吸血の際同時に流し込む分泌液、通称ヴィゴニアーゼは、人間にのみ反応する高エネルギー源。
しかしながら、副作用はある。それは……』
とそこで急に番組は中断され、高速道路で起きた大規模な玉突き事故の情報に切り替わった。

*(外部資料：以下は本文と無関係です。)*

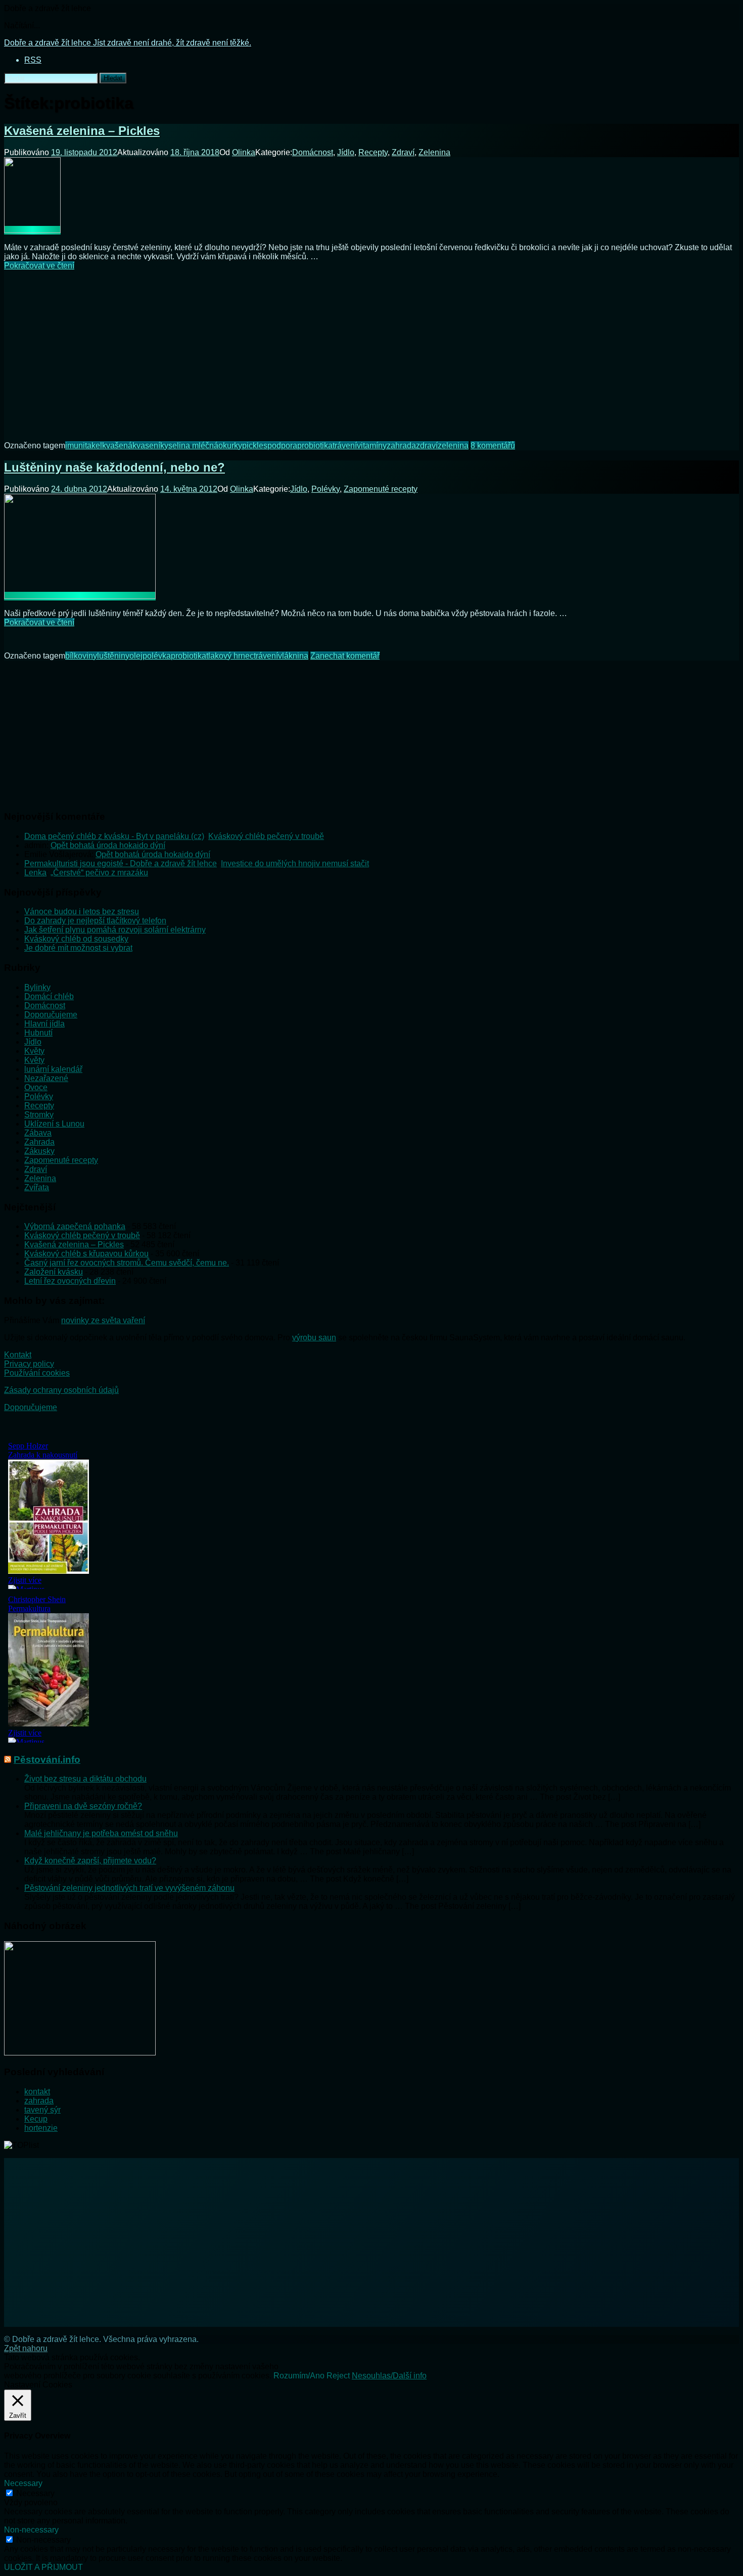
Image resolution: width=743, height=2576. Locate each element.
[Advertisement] (371, 349)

『番組を一時中断し、先程起きました玉突き事故の情報を中継していきたいと……』
「玉突き事故か、人事ながら大変だなぁ……」
などとつぶやきながら、一時中断した番組のセリフの続きが気になってしかたがない。
ヴィゴニアーゼに副作用がある。
とりあえず落ち着いて考えると、父親は元気だから命に関わる事でない。頭も中から外から健康。脳障害も毛根へのダメージも皆無。とすると……。

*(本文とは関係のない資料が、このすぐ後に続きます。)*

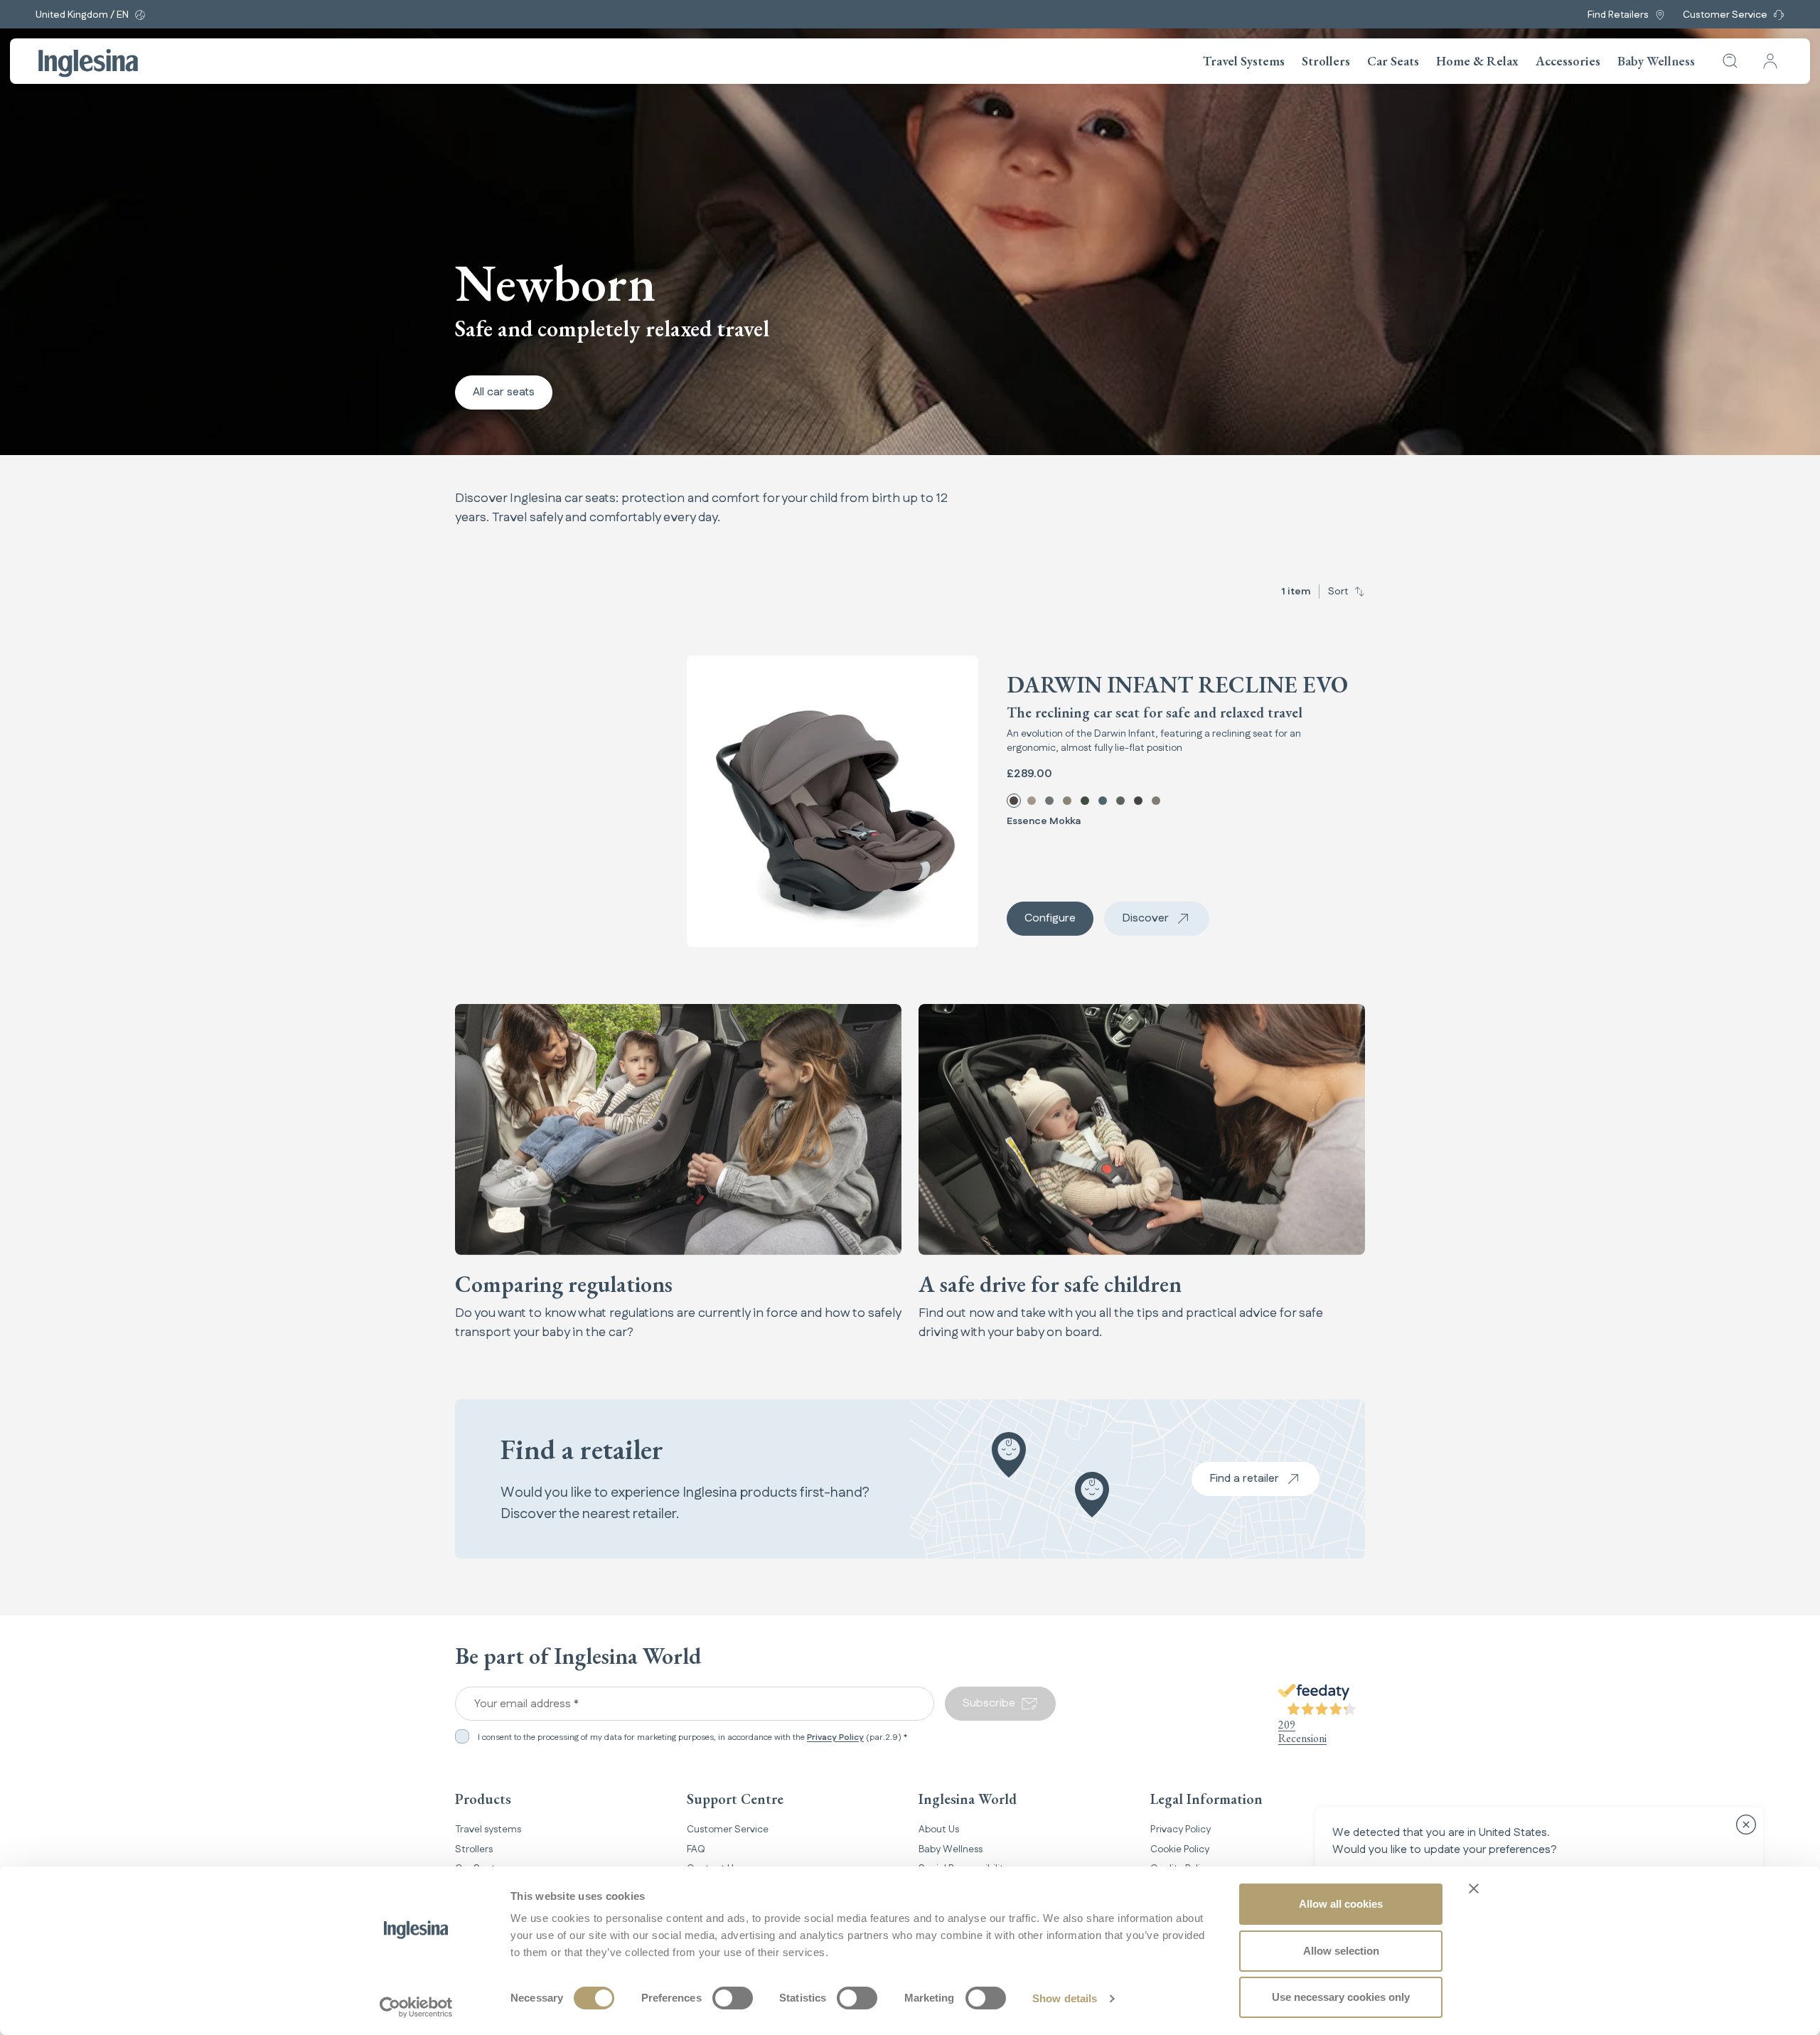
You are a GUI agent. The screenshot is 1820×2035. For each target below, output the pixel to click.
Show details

「アキ、お昼出来たよー。今日サリーさん留守なんでしょー、ウチにおいでよ!」
玄関から聞こえた春美ののう天気な声に、面倒な考えを止めると、腹ごしらえのため、春美宅へ向かう事にした。
「いらっしゃーい、蒼真」
席に座るリアを見ると、俺は先程の疑問を思い浮かべずにはいられなかった。 ヴィゴニアーゼの副作用、もしかしたらリアは知っているかも。
リアの隣に座り、聞くべきか悩んでいると、
「な、なにかなぁー? 無言で見つめられると、さすがに恥ずかしいんだけどなぁ」
質問の事ばかり頭にあり、ついついリアを見つめてしまったようだ。
向かいに座る春美がにやにやしている事から、相当な熱視線だったのだろう。
「リア、あの、」
「ん? なに?」
リアは食卓に並ぶ料理をつまみながら、適当に聞き流している。
「ちゃんと聞け」
「え? うん……」
俺の真剣な表情に、リアはフォークを置くと、体をこちらに向けた。
春美からの視点で言えばお見合い状態?
「ヴィゴニアーゼってあれ、副作用あるんだろ? それってなに?」
「あぁー……。言わなきゃダメ?」
「ダメ」
「怒らないでよ?」
リアの言葉にうなずくが、内心ビクビク。一体どんな恐ろしい副作用が……。
「あのぅ……、惚れ薬みたいな……。吸われた人は、相手に心酔しちゃうの」
予想していた悲劇的結果ではないが、なんとも言えない。
俺が心酔しているところでも想像したのか、春美は笑いを堪えるのに必死らしく、プルプル震えている。
「俺はお前に惚れるのか? 絶対なのか? 確実にか?」
「1000%惚れる。心酔しちゃう。奴隷みたいに」
100%の10倍か。神様でもない限りどうしようもないな。
一番気になるのは、最後の奴隷みたいにってところだけど。
「……と言いたいけど、ブリードの蒼真の場合は5、60%かな?」
「そうなのか? 脅かすなよ!」
「私に惚れるの、嫌?」
リアの向ける瞳は小動物が見せる、反対意見を受け付けない反則的な輝くをしている。
考えてもみれば、リアは吸血衝動をイマイチ抑制出来ない事に目をつぶれば、ルックスからなにから全てにおいて五つ星。ヴィゴニアーゼなどなくても……。
「嫌とじゃなくて……」
「無理しちゃって。実はもう効いてる?」
「っ!?」
リアの見せる笑顔に、一瞬呼吸が止まった。
何度も見た笑顔のはずなのに。今まで感じなかったはずなのに。胸を突くこの感覚。
「いや、これはヴィゴニアーゼのせいだから。惚れたとかじゃないからな?」
「なに言ってんの?」
ヴィゴニアーゼのせいだとしたら、奴隷決定? 冗談じゃない。